→ **ASSIGNED TASK**: Return every line in the entries below where the word "will" shows up.

→ **SUPPLIED MATERIAL**:
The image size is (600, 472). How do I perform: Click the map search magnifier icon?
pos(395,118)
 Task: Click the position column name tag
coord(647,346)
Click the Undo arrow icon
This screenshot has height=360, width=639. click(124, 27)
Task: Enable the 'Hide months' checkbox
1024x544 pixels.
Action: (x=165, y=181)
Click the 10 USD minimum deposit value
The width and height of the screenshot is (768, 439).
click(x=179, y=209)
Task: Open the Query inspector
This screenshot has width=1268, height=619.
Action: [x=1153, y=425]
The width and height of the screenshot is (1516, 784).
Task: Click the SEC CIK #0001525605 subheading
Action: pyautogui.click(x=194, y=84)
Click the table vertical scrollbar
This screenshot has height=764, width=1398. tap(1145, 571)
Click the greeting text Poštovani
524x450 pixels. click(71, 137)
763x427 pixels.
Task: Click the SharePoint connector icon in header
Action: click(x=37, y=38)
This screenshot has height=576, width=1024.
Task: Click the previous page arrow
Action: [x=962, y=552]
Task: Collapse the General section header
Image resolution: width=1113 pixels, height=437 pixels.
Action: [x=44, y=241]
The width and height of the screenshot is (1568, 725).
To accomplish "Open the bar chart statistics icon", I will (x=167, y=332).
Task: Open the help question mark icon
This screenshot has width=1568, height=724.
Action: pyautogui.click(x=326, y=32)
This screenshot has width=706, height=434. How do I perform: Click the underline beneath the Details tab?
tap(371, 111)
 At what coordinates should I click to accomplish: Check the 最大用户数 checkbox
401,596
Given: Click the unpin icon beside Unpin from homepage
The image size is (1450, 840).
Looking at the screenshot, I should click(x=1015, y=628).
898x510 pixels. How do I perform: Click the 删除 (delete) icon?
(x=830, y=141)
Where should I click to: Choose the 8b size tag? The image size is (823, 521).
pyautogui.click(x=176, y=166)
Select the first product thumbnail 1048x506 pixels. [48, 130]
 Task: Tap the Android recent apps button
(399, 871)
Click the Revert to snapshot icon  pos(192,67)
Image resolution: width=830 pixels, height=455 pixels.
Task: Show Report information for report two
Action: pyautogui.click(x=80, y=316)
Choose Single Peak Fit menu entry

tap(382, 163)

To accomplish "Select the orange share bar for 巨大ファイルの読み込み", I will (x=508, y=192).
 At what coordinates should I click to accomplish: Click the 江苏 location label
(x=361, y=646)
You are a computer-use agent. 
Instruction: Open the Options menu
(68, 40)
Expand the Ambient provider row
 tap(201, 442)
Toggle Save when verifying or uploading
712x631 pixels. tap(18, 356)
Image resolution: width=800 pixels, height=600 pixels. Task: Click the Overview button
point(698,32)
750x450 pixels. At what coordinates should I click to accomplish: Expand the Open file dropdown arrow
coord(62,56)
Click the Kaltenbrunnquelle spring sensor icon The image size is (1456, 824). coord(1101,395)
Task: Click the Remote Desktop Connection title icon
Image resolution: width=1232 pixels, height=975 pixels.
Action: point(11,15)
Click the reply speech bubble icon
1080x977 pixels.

→ **WRITTEN ANSWER**:
To accomplish "Open the bar chart statistics icon", I will (x=167, y=332).
To accomplish "Select the orange share bar for 巨大ファイルの読み込み", I will (x=508, y=192).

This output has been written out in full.